For one fraction of a second, he had fallen out of performance and into himself.
Tired. Open. Real.
I leaned closer to the screen.
The overhead lights caught the sweat at his temple and turned it silver.
His guard had lowered, just enough. The line of his mouth had gone soft in a way the camera almost never got from him.
Behind him, the bench blurred into green and white and arena light, and his face sat in the center of the frame like an answer to a question nobody else had been patient enough to ask.
I sat back. Then leaned forward again, because apparently self-preservation remained more of a hobby than a practice.
My cursor hovered over the flag.
One keystroke.
Pick.
A text banner lit up in the lower corner of my screen.
Sandra: Need your top selects by 9. Walsh wants early eyes before sponsor call.
Of course he did.
I looked back at Evan’s face.
One frame. One choice. One woman in a room full of glowing machines deciding what kind of photographer she still was when nobody else was there to watch.
I hit P.
The flag turned white.
This was how it happened.
Not with malice. That was the comforting fiction.
Not with obvious predation or movie-villain glee.
It happened with language. With professionalism.
With the quiet internal lie that if the image was honest enough, beautiful enough, important enough, then wanting it must also be honest. That using it must somehow become clean by proximity.
Case had known that.
That was the part that made my skin go cold.
I was not him.
What scared me was that I understood, in one ugly instant, the exact mechanism he had trusted in: enough hunger pressed close enough to enough truth, and eventually someone would decide they had earned the right to keep it.
I closed my eyes.
The room hummed around me. CPU fan. Air vent. My own breathing.

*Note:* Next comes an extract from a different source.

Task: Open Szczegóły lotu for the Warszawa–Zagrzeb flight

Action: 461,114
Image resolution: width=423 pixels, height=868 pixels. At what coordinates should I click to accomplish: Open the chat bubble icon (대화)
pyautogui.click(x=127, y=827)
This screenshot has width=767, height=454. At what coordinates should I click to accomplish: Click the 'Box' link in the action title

When I opened them, Evan was still there on the monitor. Still too much himself in a frame he had never meant to give anyone.

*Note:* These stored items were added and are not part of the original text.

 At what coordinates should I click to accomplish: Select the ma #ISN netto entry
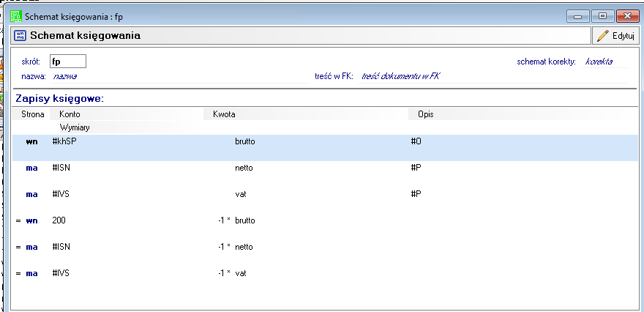click(x=220, y=168)
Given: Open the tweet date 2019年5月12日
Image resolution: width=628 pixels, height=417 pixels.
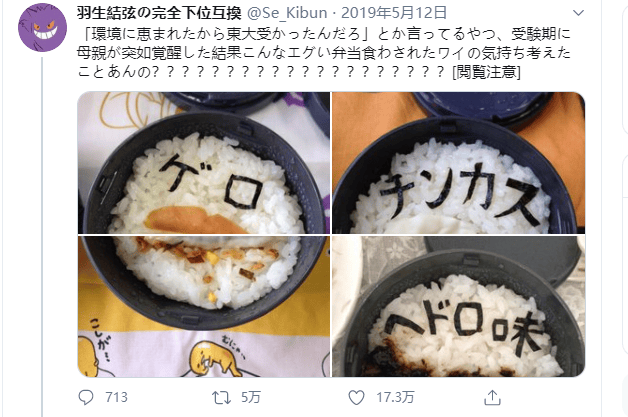Looking at the screenshot, I should tap(394, 13).
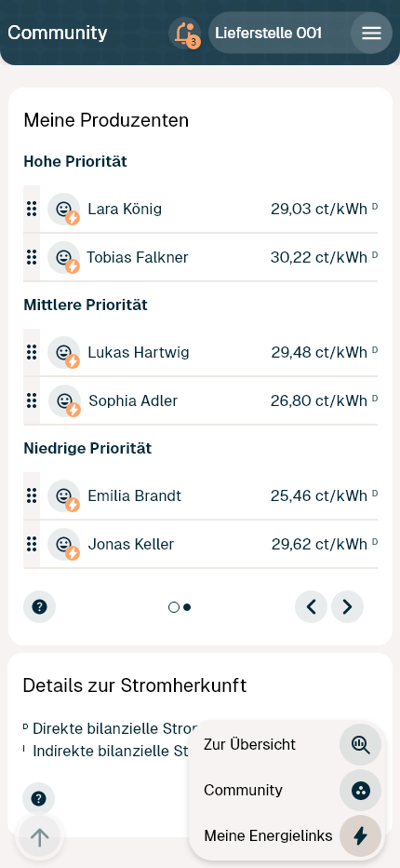Screen dimensions: 400x868
Task: Click the lightning bolt Meine Energielinks icon
Action: click(x=360, y=836)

My email draft to Sandra sat open on the second screen.
Top selects attached.
No surprises.
No complications.
I dragged Frame 187 into a separate local hold folder.
Not the campaign folder.
Not the export queue.
Not a client-delivery path.
I named it: Hold, which was already the problem.
Then I sat there in the blue light, barefoot and furious with myself, and understood with cold, perfect clarity that I had just done the first thing in three years that actually scared me.
The photo itself was not the thing that scared me.
What scared me was that I had seen exactly what it was, known it needed consent or deletion, and still had not let it go.